* _Task instructions_:
Please retype the lines of the records that start with the line containing "Task: Select purple line peak at 09:00" and end with the line containing "Action: (806, 15)", both lines included, with nothing changed.

* _Item-finding records_:
[start]
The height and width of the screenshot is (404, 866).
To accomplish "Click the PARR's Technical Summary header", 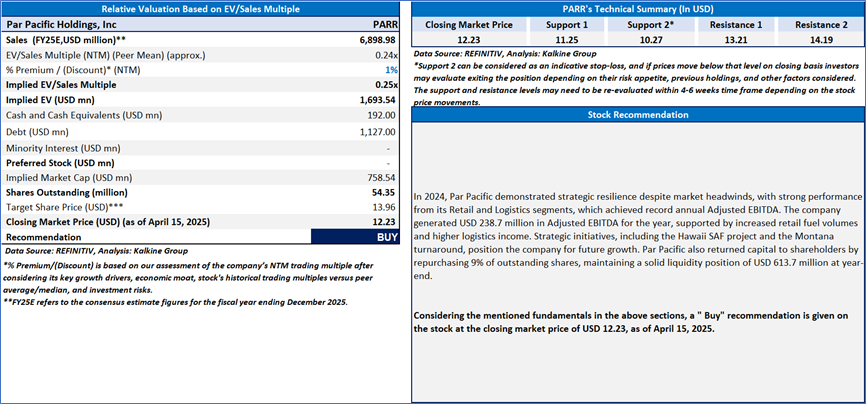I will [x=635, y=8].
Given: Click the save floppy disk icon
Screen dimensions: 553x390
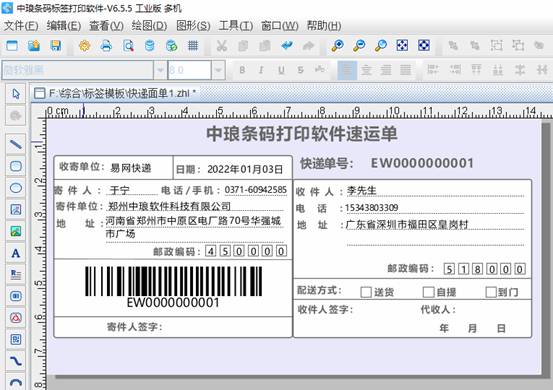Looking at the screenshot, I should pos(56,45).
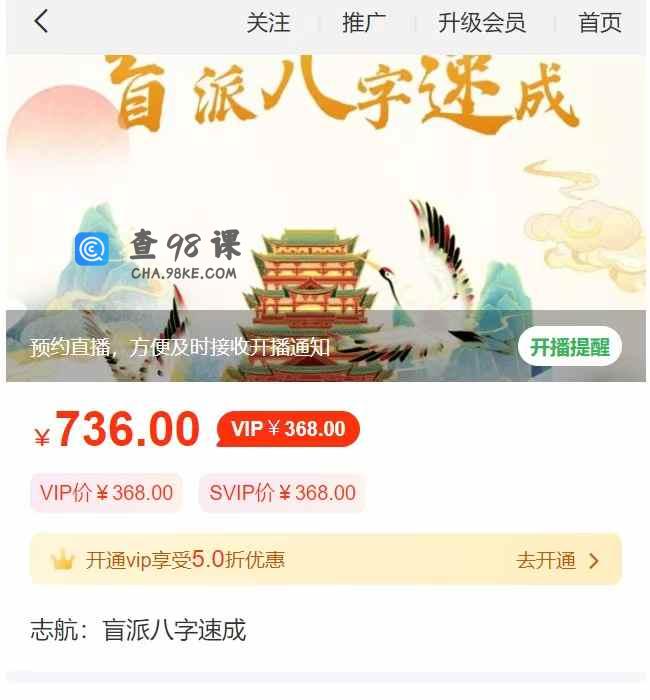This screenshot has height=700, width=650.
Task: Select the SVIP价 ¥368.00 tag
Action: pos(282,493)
[end]
[start]
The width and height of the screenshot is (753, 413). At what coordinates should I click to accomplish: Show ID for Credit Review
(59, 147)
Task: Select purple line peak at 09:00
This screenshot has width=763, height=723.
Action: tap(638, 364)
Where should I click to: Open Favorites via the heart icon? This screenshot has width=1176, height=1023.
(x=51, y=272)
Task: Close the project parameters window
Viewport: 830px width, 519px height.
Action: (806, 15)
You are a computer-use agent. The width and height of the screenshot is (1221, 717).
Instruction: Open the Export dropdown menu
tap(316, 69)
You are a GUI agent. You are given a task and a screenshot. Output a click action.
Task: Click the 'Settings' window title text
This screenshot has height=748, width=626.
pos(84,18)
[end]
[start]
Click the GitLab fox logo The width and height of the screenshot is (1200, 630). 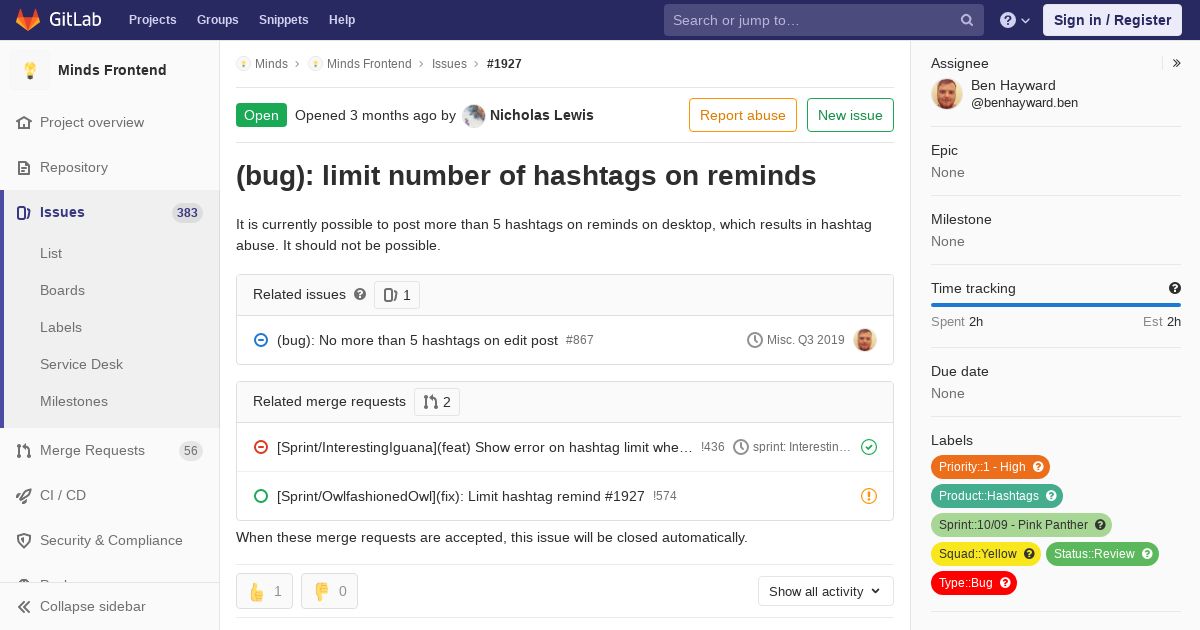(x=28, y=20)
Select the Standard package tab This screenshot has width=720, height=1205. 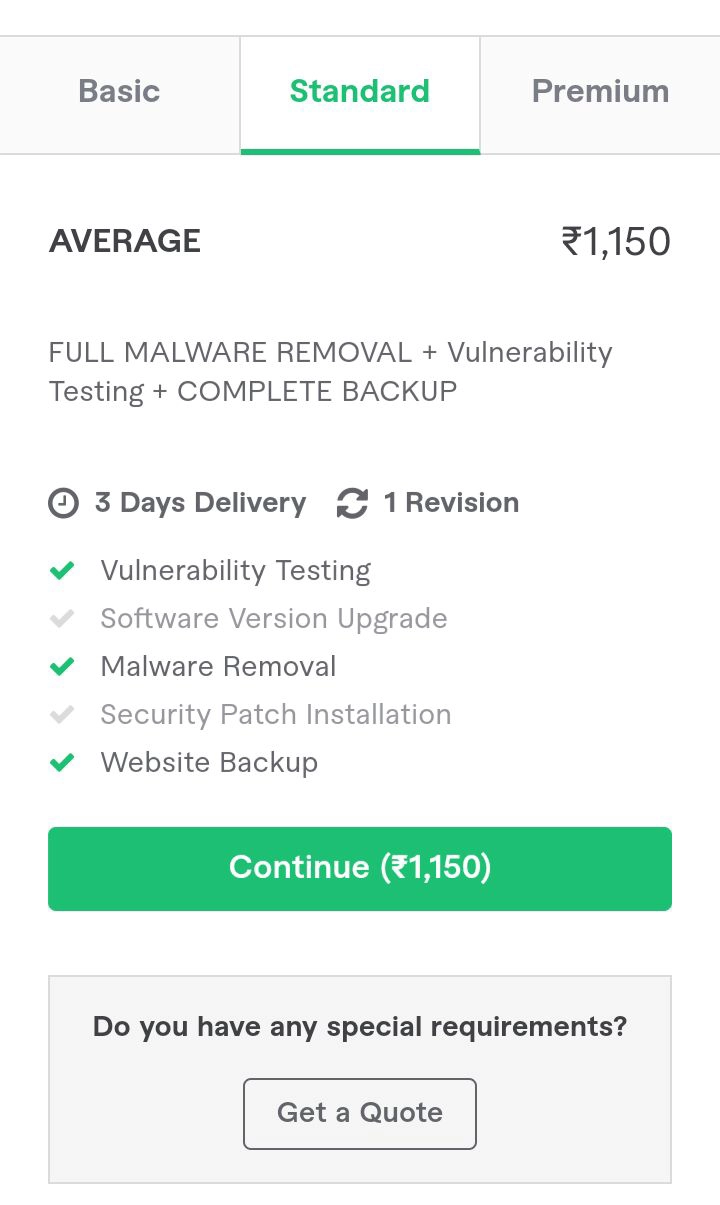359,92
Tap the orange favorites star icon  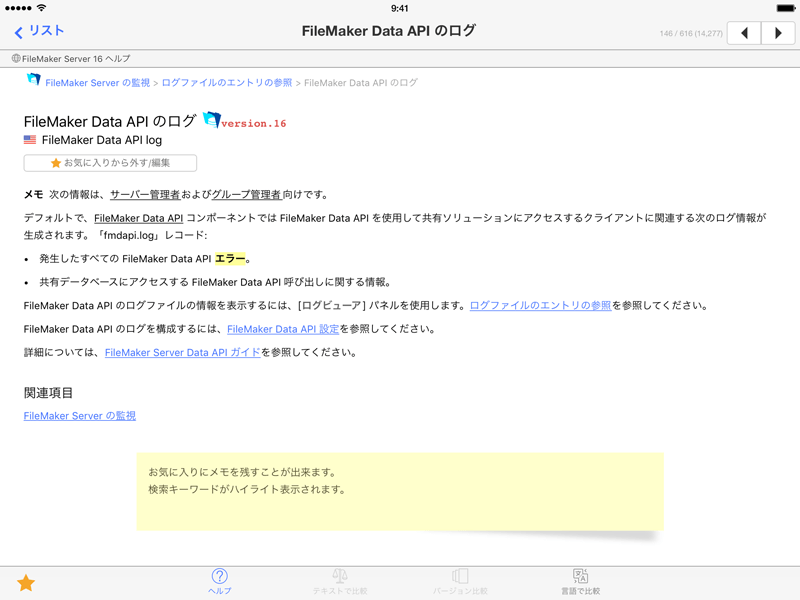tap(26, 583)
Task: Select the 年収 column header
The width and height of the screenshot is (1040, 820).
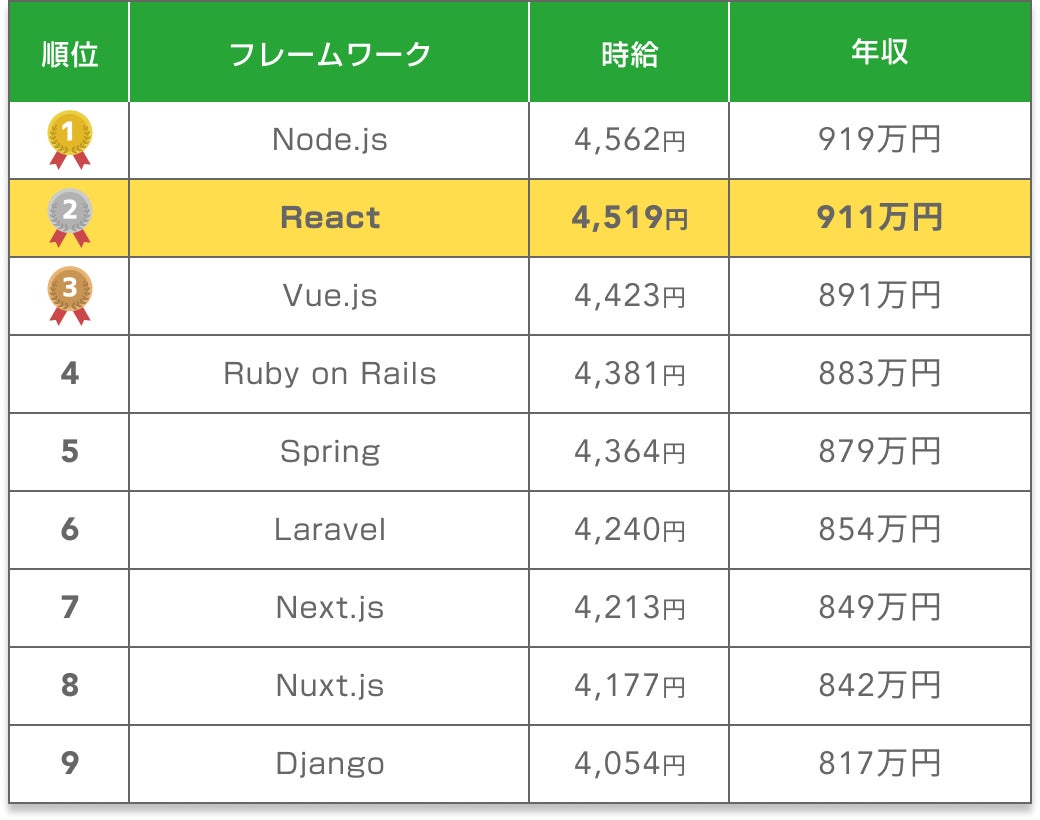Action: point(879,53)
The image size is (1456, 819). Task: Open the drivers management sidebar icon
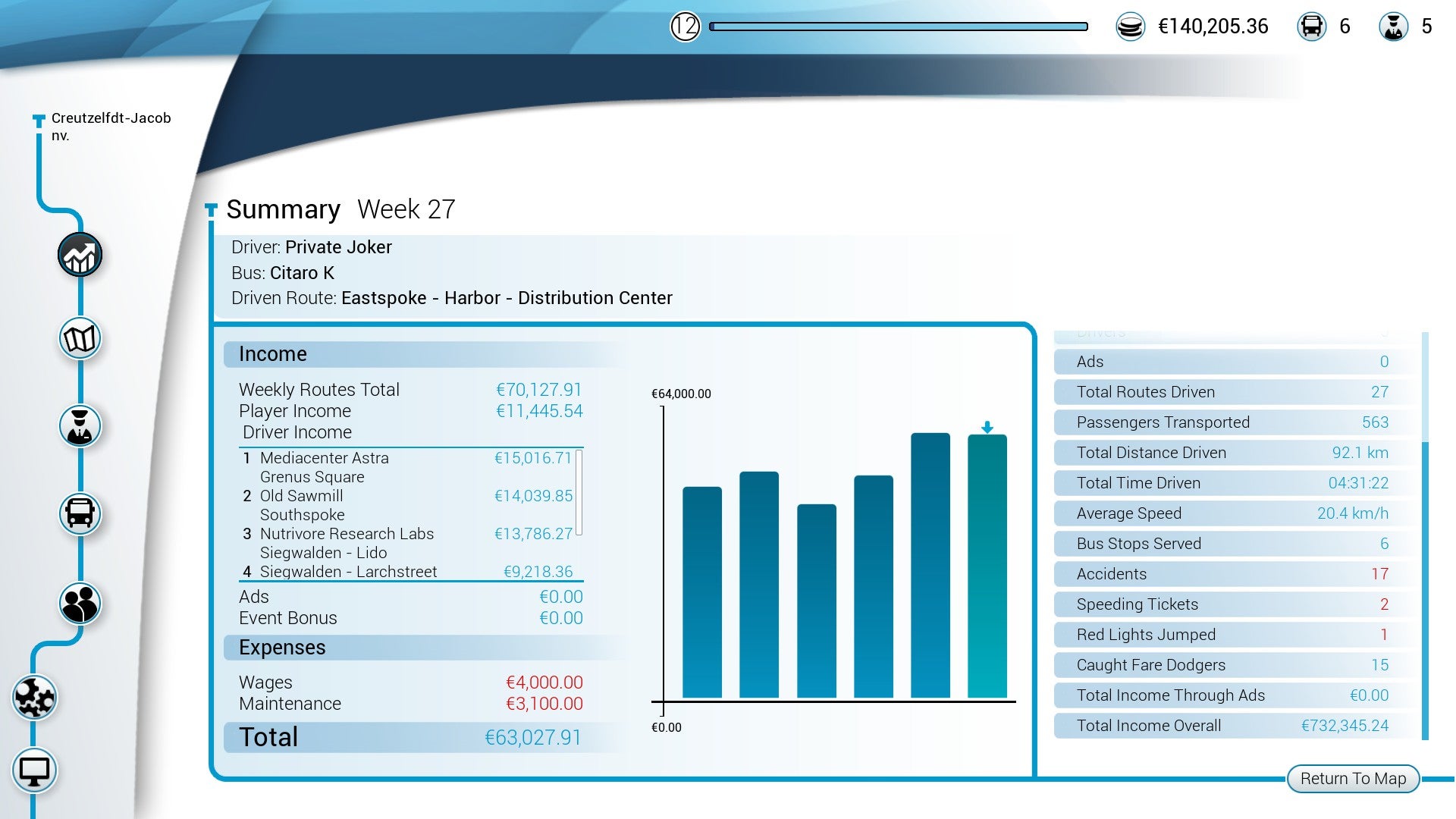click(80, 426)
[end]
* _Finished exercise_:
Task: Select purple line peak at 09:00
This screenshot has width=763, height=723.
Action: tap(638, 364)
Where should I click to: Open Favorites via the heart icon? This screenshot has width=1176, height=1023.
(x=51, y=272)
Task: Close the project parameters window
Viewport: 830px width, 519px height.
Action: (806, 15)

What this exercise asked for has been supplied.